[Extracted material — start]

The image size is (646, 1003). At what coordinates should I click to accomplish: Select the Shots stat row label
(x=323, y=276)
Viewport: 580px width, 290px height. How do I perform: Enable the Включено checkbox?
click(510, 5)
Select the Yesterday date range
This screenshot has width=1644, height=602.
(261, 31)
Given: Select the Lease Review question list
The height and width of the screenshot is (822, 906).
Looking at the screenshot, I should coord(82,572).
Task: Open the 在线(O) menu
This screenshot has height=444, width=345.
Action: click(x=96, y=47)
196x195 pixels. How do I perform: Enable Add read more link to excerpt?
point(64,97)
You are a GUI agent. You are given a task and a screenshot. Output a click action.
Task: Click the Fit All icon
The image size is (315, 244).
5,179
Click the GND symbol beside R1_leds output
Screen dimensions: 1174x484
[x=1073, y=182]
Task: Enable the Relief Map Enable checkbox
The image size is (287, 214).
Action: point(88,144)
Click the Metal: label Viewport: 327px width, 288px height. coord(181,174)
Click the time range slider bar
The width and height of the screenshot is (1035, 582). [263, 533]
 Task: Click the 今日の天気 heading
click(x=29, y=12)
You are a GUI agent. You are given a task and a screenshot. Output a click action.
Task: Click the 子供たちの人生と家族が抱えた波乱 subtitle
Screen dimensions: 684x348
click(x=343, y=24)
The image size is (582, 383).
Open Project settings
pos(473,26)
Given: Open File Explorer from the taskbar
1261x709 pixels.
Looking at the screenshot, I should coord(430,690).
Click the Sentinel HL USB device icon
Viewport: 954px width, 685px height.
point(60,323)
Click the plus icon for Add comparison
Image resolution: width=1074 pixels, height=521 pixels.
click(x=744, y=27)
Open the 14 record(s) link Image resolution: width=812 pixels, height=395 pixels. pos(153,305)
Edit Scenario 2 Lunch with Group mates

[Extracted material — finish]

Exercise instructions: Produce a word-for-word copy of all the entries above.

Answer section:
The image size is (646, 1003). At what coordinates should I click to accomplish: Select the Shots stat row label
(x=323, y=276)
Viewport: 580px width, 290px height. How do I perform: Enable the Включено checkbox?
click(510, 5)
Select the Yesterday date range
This screenshot has width=1644, height=602.
(261, 31)
Given: Select the Lease Review question list
The height and width of the screenshot is (822, 906).
Looking at the screenshot, I should coord(82,572).
Task: Open the 在线(O) menu
This screenshot has height=444, width=345.
Action: click(x=96, y=47)
196x195 pixels. How do I perform: Enable Add read more link to excerpt?
point(64,97)
You are a GUI agent. You are given a task and a screenshot. Output a click action.
Task: Click the Fit All icon
The image size is (315, 244).
5,179
Click the GND symbol beside R1_leds output
Screen dimensions: 1174x484
[x=1073, y=182]
Task: Enable the Relief Map Enable checkbox
The image size is (287, 214).
Action: point(88,144)
Click the Metal: label Viewport: 327px width, 288px height. coord(181,174)
Click the time range slider bar
The width and height of the screenshot is (1035, 582). [263, 533]
 Task: Click the 今日の天気 heading
click(x=29, y=12)
You are a GUI agent. You are given a task and a screenshot. Output a click action.
Task: Click the 子供たちの人生と家族が抱えた波乱 subtitle
Screen dimensions: 684x348
click(x=343, y=24)
The image size is (582, 383).
Open Project settings
pos(473,26)
Given: Open File Explorer from the taskbar
1261x709 pixels.
Looking at the screenshot, I should coord(430,690).
Click the Sentinel HL USB device icon
Viewport: 954px width, 685px height.
point(60,323)
Click the plus icon for Add comparison
Image resolution: width=1074 pixels, height=521 pixels.
click(x=744, y=27)
Open the 14 record(s) link Image resolution: width=812 pixels, height=395 pixels. pos(153,305)
Edit Scenario 2 Lunch with Group mates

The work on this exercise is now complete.